Rapid Purification of Anti‐I and Anti‐i Cold Antibodies by Affinity Chromatography

. A method is described for the rapid purification of serologically active high titer anti‐I and anti‐i cold antibodies from the sera of patients with chronic cold agglutinin disease (CCAD). The purification procedure is based on thermal affinity chromatography, using desialated orosomucoid (α 1 ‐acid glycoprotein)‐Sepharose 4B conjugated beads. The nature of the interaction between the cold agglutinins (CA) and the desialated orosomucoid is unknown. Inhibition studies, however, revealed that the cold hemagglutinating activities of all the anti‐i sera were inhibited by desialated orosomucoid while only 1 out of 4 of the anti‐I sera was similarly affected.
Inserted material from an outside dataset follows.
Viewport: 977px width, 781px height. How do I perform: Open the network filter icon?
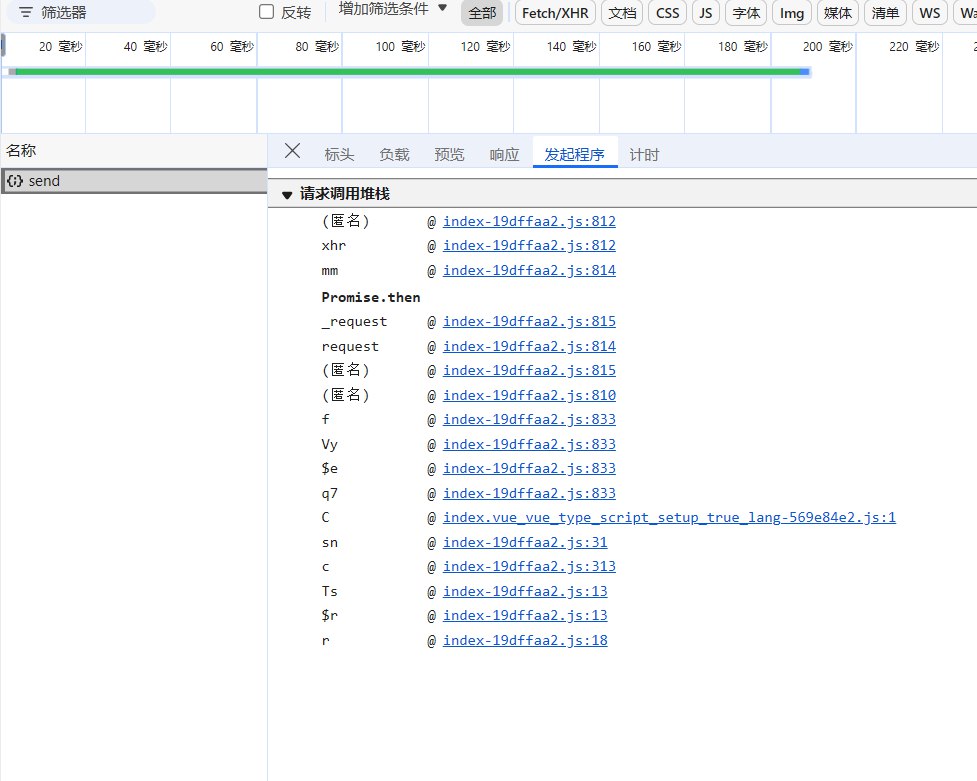coord(25,13)
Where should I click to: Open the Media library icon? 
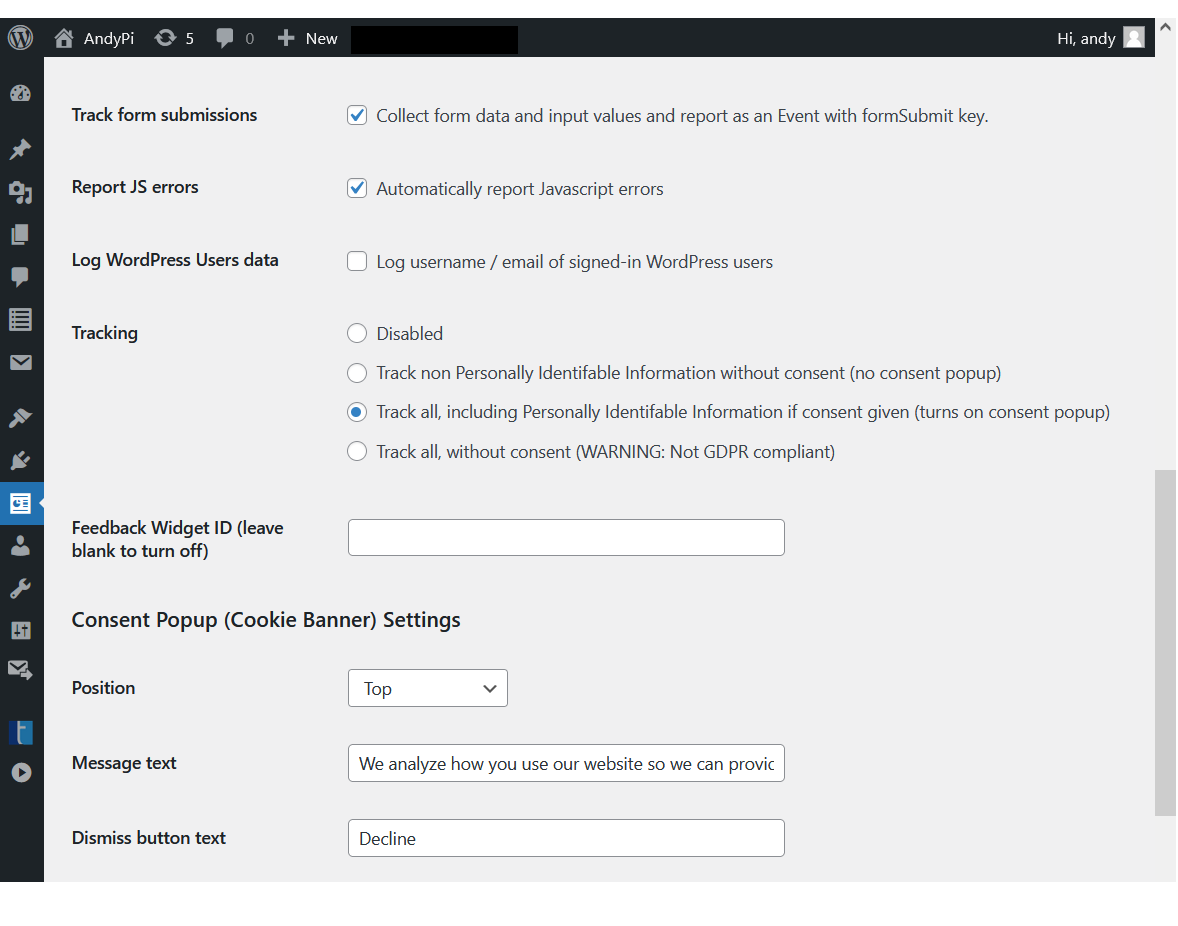(x=21, y=192)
Anti‐I or anti‐i antibodies were separated from whole sera in 7 out of 7 samples with a recovery in most cases of 100% of the cold hemagglutinating activity. The resultant products were purified monoclonal IgM fractions which could react with anti‐χ and anti‐μ. but not with anti‐λ, sera. The homogeneity, purity and specificity of all preparations were confirmed by immunodiffusion analysis against purified I and i blood group antigens isolated from human erythrocyte membranes, zonal and right‐angle electrophoresis and hemagglutination or hemagglutination inhibition studies.